__Direction__: Quote word for word the lines from the one containing "plan (725, 784)" through the final line, both included, and leave the pictures out.
# START OF Data supplied
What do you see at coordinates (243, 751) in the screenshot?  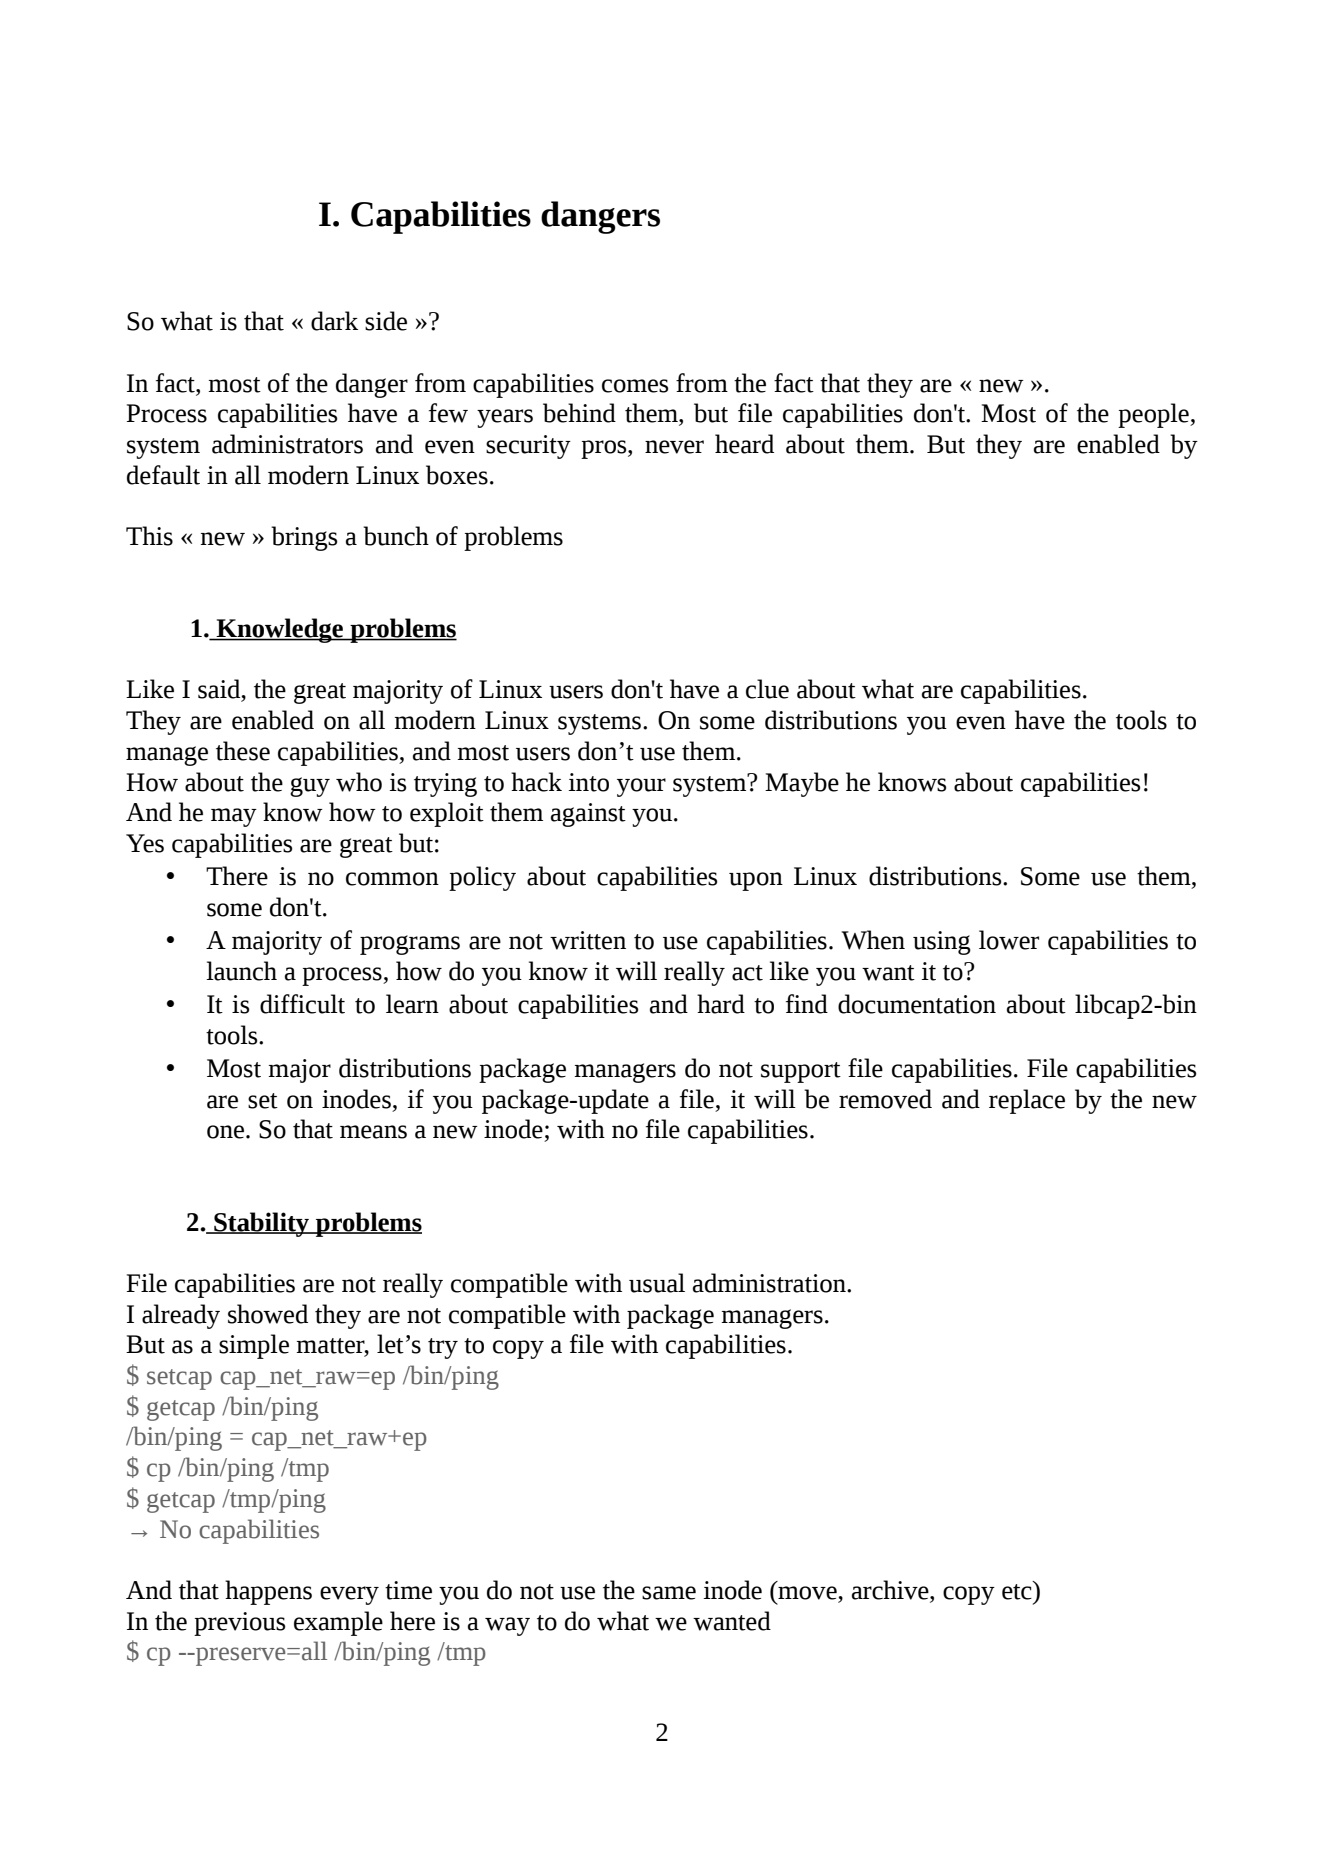 I see `these` at bounding box center [243, 751].
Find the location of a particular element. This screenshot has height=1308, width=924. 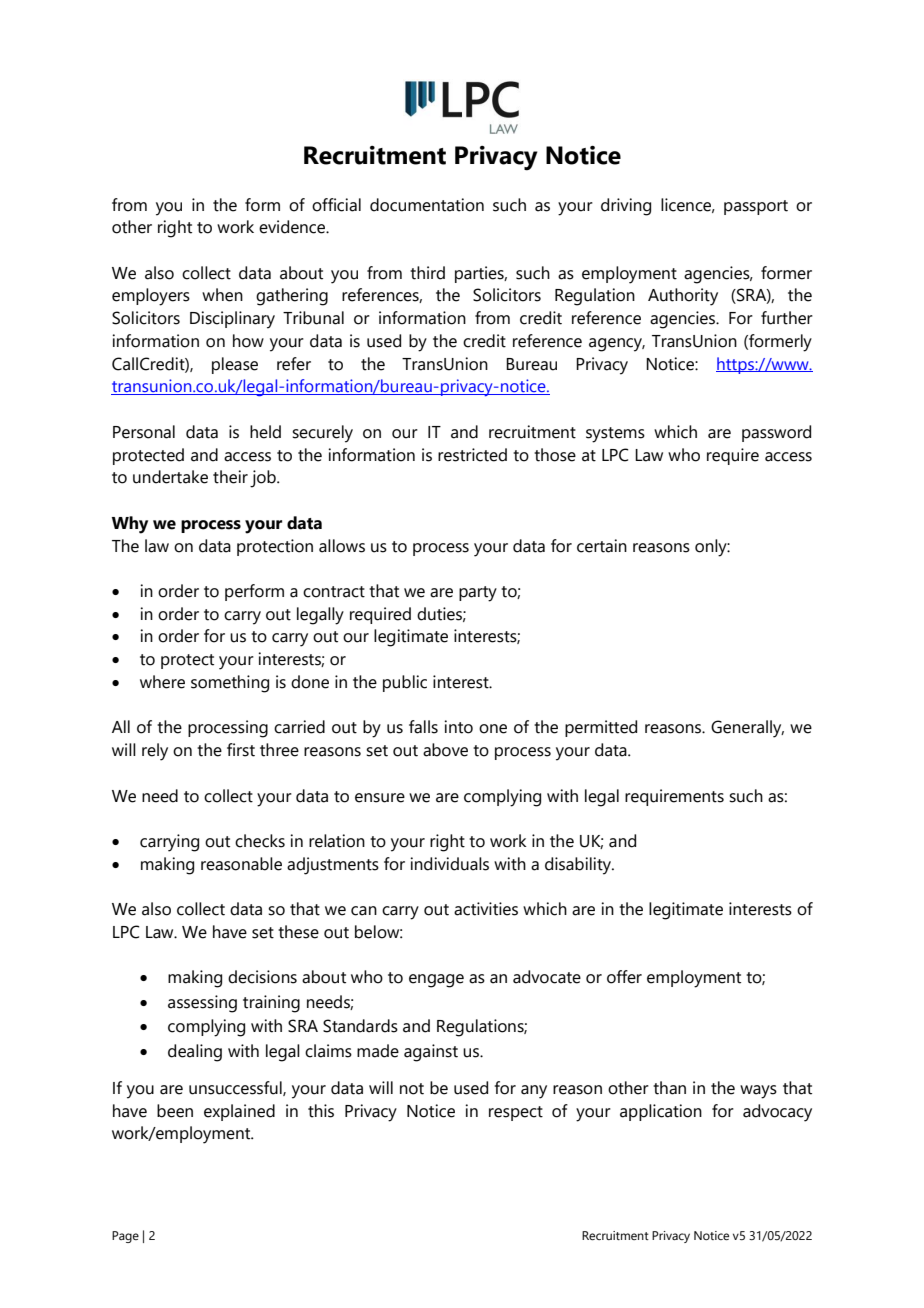

Page is located at coordinates (125, 1237).
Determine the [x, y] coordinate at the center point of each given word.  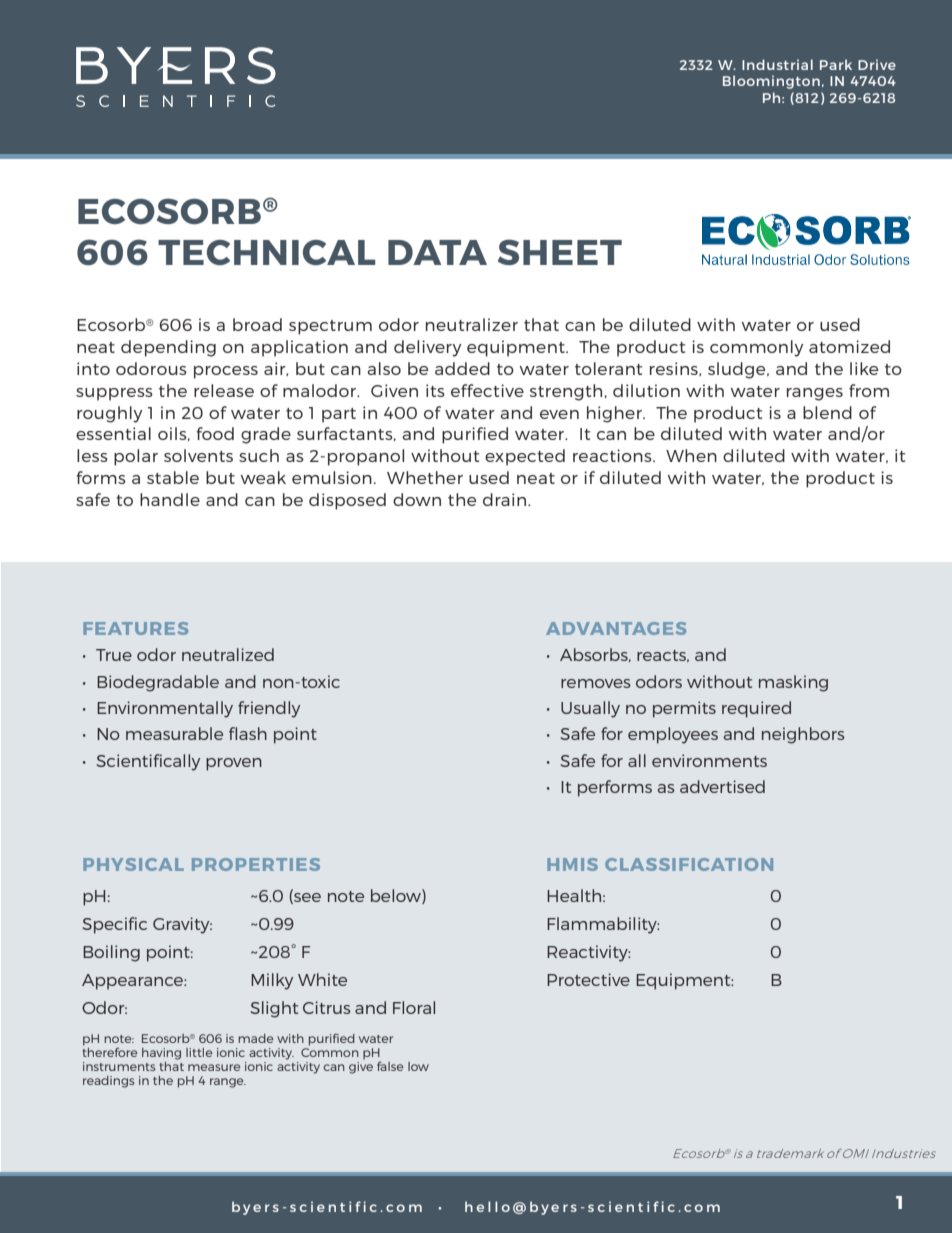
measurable [174, 733]
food [215, 433]
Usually [590, 709]
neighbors [803, 735]
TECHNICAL [266, 252]
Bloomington [771, 82]
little [199, 1052]
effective [487, 390]
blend [827, 412]
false [390, 1066]
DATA [437, 252]
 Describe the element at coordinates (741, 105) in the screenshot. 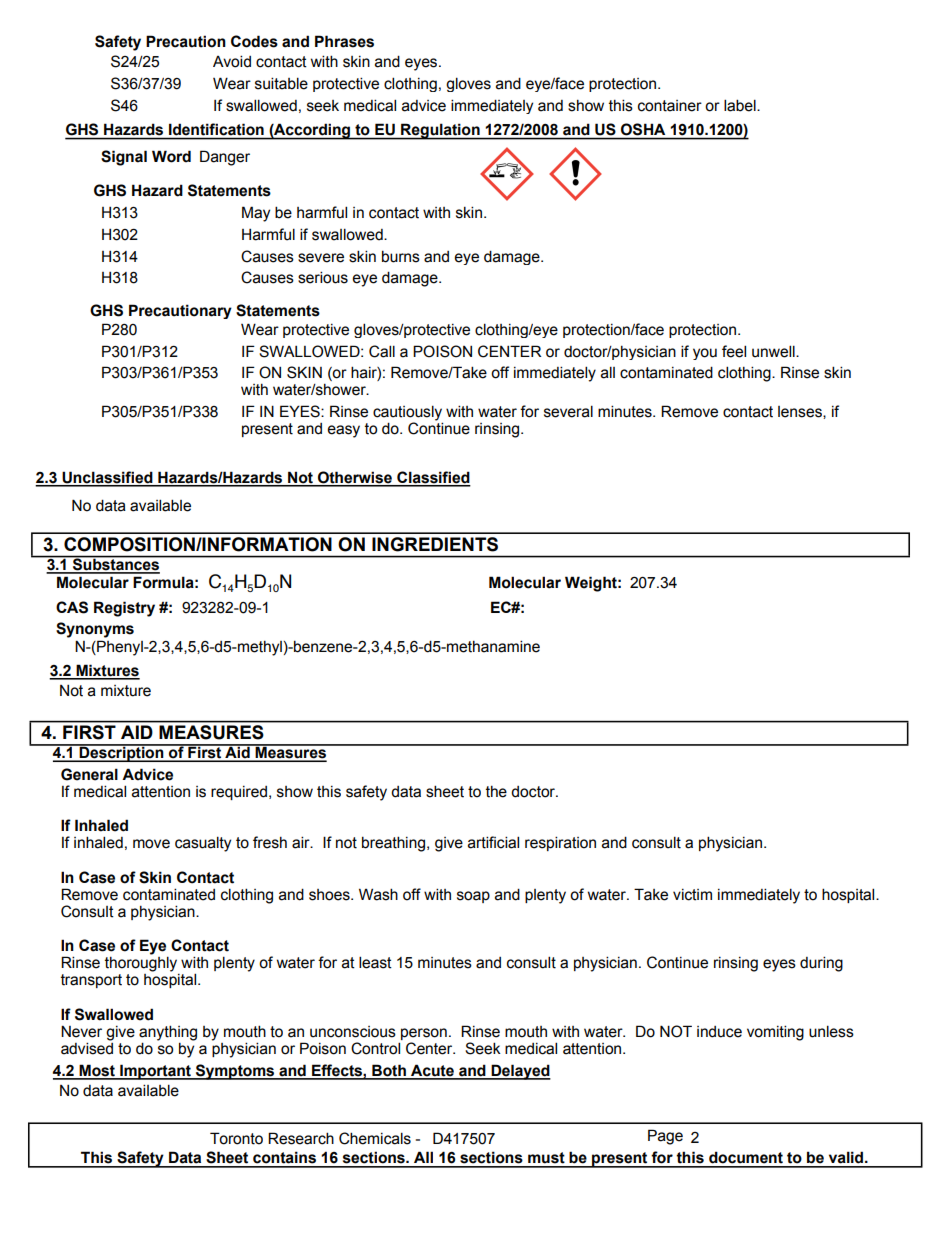

I see `label` at that location.
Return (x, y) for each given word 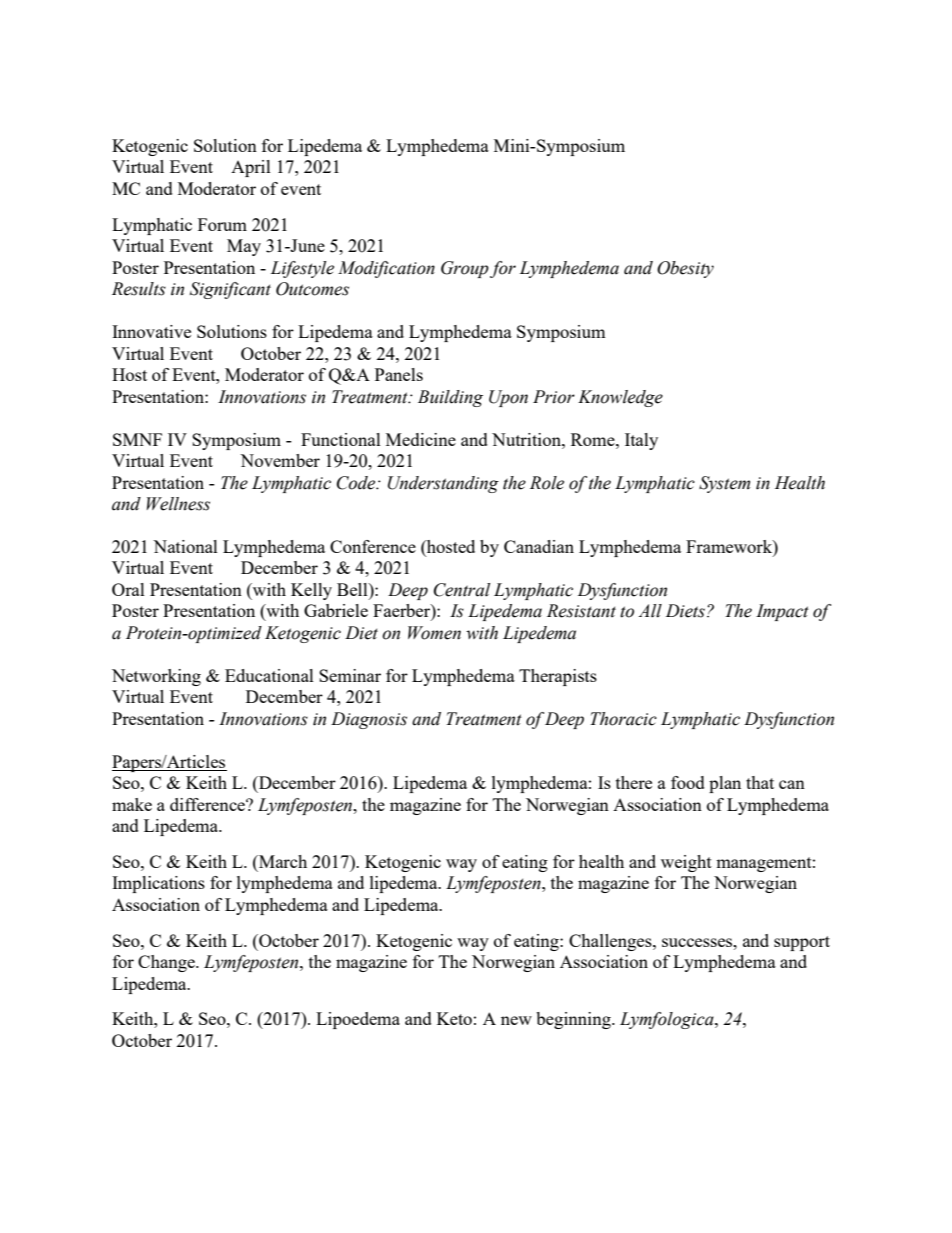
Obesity (685, 269)
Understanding (443, 484)
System (724, 484)
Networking (156, 677)
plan (725, 784)
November (280, 460)
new (516, 1020)
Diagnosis (369, 720)
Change (167, 963)
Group (465, 269)
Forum (222, 224)
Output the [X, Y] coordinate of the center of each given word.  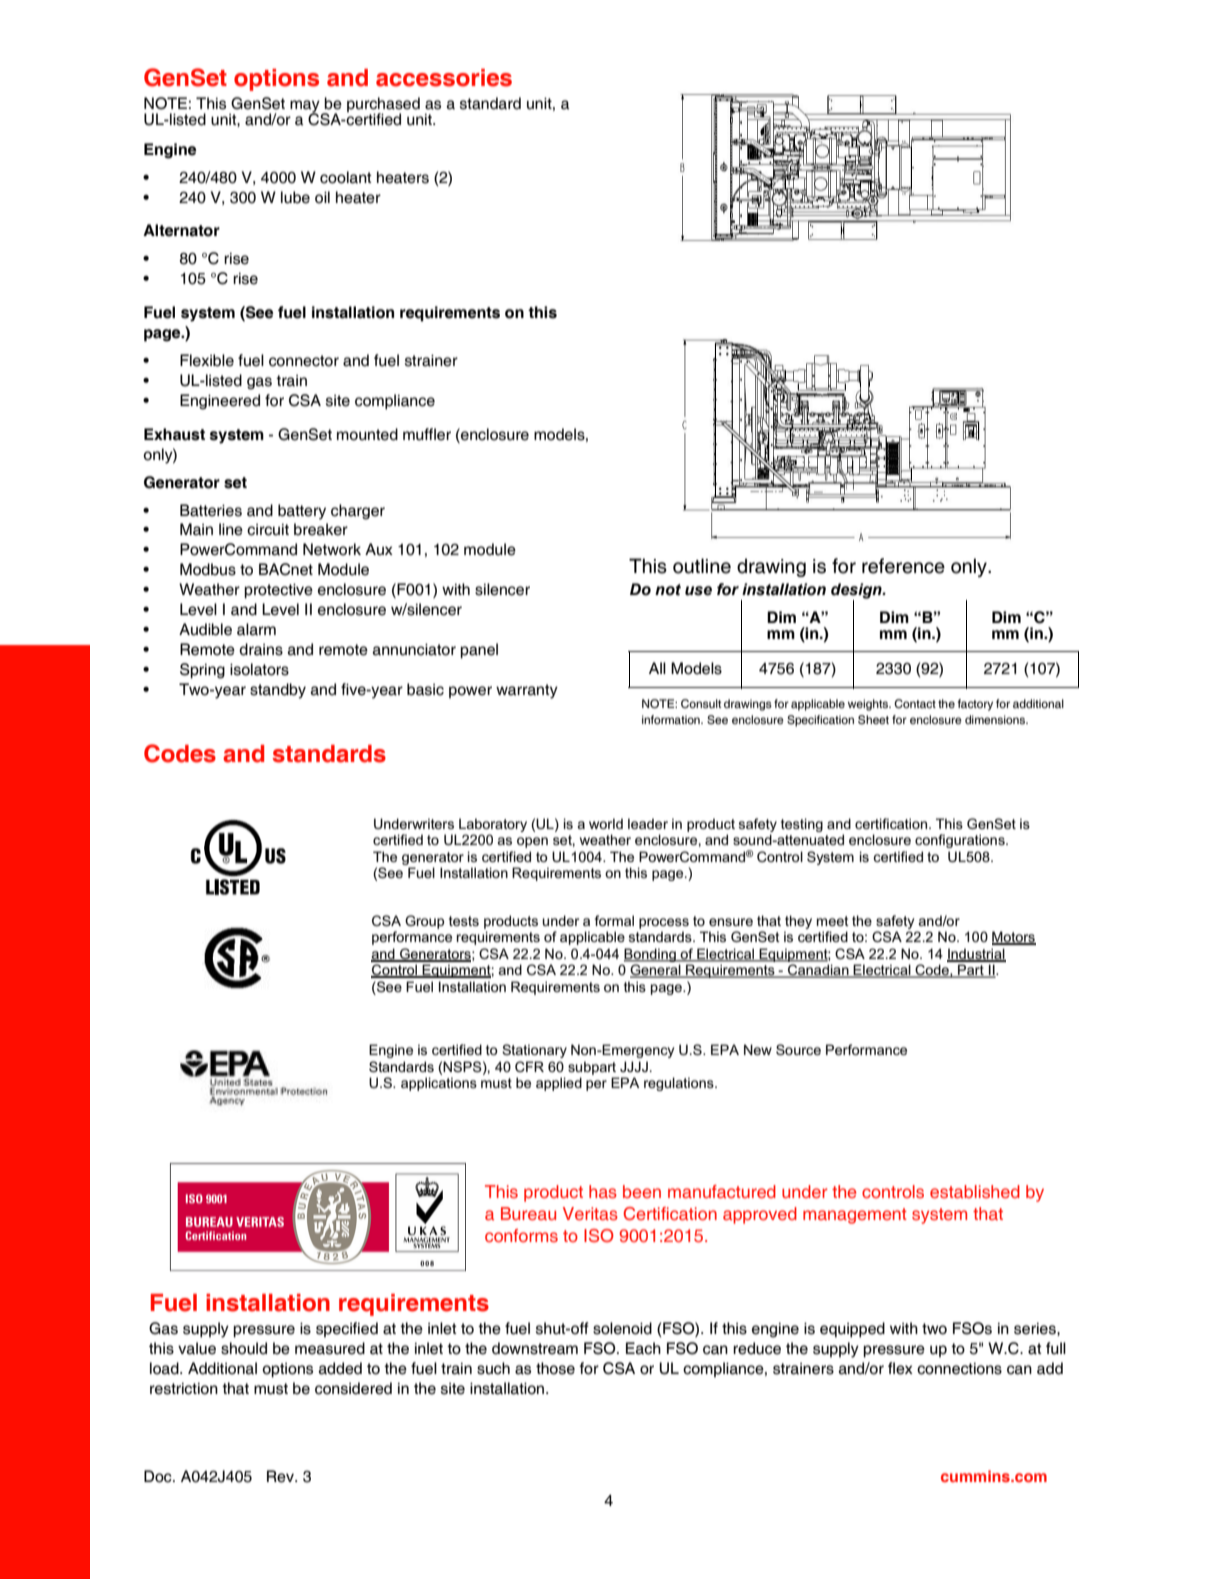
# END OF Data supplied
__Result of the task__:
plan (725, 784)
November (280, 460)
new (516, 1020)
Diagnosis (369, 720)
Change (167, 963)
Group (465, 269)
Forum (222, 224)
Output the [X, Y] coordinate of the center of each given word.  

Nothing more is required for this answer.